Problem to work on
Starting with the first line, transcribe the material exactly through to the last.

Provided material

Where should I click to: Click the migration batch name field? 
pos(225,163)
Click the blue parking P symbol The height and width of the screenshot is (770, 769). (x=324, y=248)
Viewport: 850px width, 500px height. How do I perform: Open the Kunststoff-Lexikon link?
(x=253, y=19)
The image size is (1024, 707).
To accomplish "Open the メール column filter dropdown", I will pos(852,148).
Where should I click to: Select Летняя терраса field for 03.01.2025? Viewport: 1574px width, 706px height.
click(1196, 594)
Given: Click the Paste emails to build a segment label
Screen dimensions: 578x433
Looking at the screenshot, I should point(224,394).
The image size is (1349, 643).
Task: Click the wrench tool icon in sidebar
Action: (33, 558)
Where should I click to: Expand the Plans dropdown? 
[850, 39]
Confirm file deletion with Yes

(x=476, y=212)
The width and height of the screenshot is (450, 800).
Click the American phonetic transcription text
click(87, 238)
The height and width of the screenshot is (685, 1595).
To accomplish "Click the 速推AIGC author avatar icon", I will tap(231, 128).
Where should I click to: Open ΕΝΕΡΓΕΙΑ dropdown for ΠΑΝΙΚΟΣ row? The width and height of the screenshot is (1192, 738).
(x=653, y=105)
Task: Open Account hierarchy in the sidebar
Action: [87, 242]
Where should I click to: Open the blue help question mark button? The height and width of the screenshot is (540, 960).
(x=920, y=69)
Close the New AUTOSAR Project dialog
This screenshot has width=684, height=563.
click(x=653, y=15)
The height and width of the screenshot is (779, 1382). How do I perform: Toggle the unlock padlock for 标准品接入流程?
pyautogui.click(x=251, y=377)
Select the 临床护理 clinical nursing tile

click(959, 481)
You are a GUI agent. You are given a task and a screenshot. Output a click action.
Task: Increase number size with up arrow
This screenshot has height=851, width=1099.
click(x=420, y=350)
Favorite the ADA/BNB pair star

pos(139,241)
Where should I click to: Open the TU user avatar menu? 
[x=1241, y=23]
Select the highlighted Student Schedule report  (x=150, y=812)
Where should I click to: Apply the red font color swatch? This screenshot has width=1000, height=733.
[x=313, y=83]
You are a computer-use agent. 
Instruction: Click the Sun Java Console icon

Solution to the problem
Where should I click to: Click the migration batch name field? 
pos(225,163)
Click the blue parking P symbol The height and width of the screenshot is (770, 769). (x=324, y=248)
Viewport: 850px width, 500px height. How do I perform: Open the Kunststoff-Lexikon link?
(x=253, y=19)
The image size is (1024, 707).
To accomplish "Open the メール column filter dropdown", I will pos(852,148).
Where should I click to: Select Летняя терраса field for 03.01.2025? Viewport: 1574px width, 706px height.
click(1196, 594)
Given: Click the Paste emails to build a segment label
Screen dimensions: 578x433
Looking at the screenshot, I should point(224,394).
The image size is (1349, 643).
Task: Click the wrench tool icon in sidebar
Action: (33, 558)
Where should I click to: Expand the Plans dropdown? 
[850, 39]
Confirm file deletion with Yes

(x=476, y=212)
The width and height of the screenshot is (450, 800).
Click the American phonetic transcription text
click(87, 238)
The height and width of the screenshot is (685, 1595).
To accomplish "Click the 速推AIGC author avatar icon", I will tap(231, 128).
Where should I click to: Open ΕΝΕΡΓΕΙΑ dropdown for ΠΑΝΙΚΟΣ row? The width and height of the screenshot is (1192, 738).
(x=653, y=105)
Task: Open Account hierarchy in the sidebar
Action: [87, 242]
Where should I click to: Open the blue help question mark button? The height and width of the screenshot is (540, 960).
(x=920, y=69)
Close the New AUTOSAR Project dialog
This screenshot has width=684, height=563.
click(x=653, y=15)
The height and width of the screenshot is (779, 1382). How do I perform: Toggle the unlock padlock for 标准品接入流程?
pyautogui.click(x=251, y=377)
Select the 临床护理 clinical nursing tile

click(959, 481)
You are a GUI agent. You are given a task and a screenshot. Output a click action.
Task: Increase number size with up arrow
This screenshot has height=851, width=1099.
click(x=420, y=350)
Favorite the ADA/BNB pair star

pos(139,241)
Where should I click to: Open the TU user avatar menu? 
[x=1241, y=23]
Select the highlighted Student Schedule report  (x=150, y=812)
Where should I click to: Apply the red font color swatch? This screenshot has width=1000, height=733.
[x=313, y=83]
You are a computer-use agent. 
Instruction: Click the Sun Java Console icon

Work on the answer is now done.